■ **Assigned task**:
Find the line with "The height and width of the screenshot is (768, 1024)." in the entries below. Repeat it, every following line, and the line with "Task: Toggle Bold formatting in mini toolbar", exactly and with nothing added.

Data extracted from a collection

********

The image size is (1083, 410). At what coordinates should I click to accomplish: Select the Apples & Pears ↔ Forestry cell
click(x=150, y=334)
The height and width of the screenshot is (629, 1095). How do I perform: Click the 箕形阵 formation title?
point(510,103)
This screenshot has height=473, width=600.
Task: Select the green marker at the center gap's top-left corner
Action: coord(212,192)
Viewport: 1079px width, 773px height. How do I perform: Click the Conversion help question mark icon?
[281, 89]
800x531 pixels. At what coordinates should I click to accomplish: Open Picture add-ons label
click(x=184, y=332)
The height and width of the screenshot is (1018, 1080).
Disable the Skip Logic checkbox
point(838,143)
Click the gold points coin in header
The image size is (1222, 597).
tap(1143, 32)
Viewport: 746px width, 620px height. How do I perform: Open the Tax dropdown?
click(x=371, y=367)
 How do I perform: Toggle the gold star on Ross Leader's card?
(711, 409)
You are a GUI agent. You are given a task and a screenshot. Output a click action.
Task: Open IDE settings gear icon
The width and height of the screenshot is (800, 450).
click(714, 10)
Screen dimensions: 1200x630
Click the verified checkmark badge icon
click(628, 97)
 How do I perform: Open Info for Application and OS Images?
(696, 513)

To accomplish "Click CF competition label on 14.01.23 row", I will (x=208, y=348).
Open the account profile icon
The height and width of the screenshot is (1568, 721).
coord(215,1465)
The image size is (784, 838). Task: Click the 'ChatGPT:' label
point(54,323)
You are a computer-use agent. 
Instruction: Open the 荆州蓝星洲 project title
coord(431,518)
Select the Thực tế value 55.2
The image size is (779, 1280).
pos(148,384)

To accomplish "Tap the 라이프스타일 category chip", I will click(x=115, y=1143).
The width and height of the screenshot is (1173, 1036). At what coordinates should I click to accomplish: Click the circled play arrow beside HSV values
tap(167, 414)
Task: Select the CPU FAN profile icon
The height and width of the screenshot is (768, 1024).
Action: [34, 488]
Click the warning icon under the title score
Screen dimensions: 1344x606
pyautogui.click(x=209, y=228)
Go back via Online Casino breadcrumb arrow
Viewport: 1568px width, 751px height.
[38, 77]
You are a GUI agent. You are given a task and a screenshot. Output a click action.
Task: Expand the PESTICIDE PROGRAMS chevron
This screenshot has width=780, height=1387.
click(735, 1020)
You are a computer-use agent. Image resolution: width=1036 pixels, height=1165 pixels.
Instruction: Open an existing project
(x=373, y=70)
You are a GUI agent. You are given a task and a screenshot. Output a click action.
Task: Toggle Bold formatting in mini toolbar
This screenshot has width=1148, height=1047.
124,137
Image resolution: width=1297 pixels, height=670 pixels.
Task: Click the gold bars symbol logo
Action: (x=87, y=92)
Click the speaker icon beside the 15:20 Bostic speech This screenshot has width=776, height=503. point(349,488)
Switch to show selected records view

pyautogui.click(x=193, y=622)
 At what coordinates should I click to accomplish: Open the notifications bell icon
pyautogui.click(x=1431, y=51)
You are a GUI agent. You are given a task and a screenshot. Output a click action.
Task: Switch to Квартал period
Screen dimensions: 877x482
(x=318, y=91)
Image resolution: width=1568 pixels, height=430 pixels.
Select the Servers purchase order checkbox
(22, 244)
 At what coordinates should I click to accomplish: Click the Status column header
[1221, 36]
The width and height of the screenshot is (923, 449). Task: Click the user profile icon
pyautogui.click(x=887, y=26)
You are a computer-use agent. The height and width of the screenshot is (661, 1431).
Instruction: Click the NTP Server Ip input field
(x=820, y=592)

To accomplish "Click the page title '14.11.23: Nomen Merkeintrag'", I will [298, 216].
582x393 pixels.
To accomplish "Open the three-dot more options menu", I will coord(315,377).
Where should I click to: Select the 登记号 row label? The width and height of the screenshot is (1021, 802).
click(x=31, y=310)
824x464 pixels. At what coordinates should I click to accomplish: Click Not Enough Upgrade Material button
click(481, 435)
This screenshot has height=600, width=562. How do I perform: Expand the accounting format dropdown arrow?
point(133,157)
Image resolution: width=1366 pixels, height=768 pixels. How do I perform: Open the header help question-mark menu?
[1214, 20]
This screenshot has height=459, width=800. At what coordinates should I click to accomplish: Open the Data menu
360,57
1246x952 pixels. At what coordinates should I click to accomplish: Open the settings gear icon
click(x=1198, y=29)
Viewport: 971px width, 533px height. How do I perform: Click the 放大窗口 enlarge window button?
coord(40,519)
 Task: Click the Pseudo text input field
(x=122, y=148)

********

■ **Solution to this problem**:
The height and width of the screenshot is (768, 1024).
Action: [34, 488]
Click the warning icon under the title score
Screen dimensions: 1344x606
pyautogui.click(x=209, y=228)
Go back via Online Casino breadcrumb arrow
Viewport: 1568px width, 751px height.
[38, 77]
You are a GUI agent. You are given a task and a screenshot. Output a click action.
Task: Expand the PESTICIDE PROGRAMS chevron
This screenshot has width=780, height=1387.
click(735, 1020)
You are a computer-use agent. Image resolution: width=1036 pixels, height=1165 pixels.
Instruction: Open an existing project
(x=373, y=70)
You are a GUI agent. You are given a task and a screenshot. Output a click action.
Task: Toggle Bold formatting in mini toolbar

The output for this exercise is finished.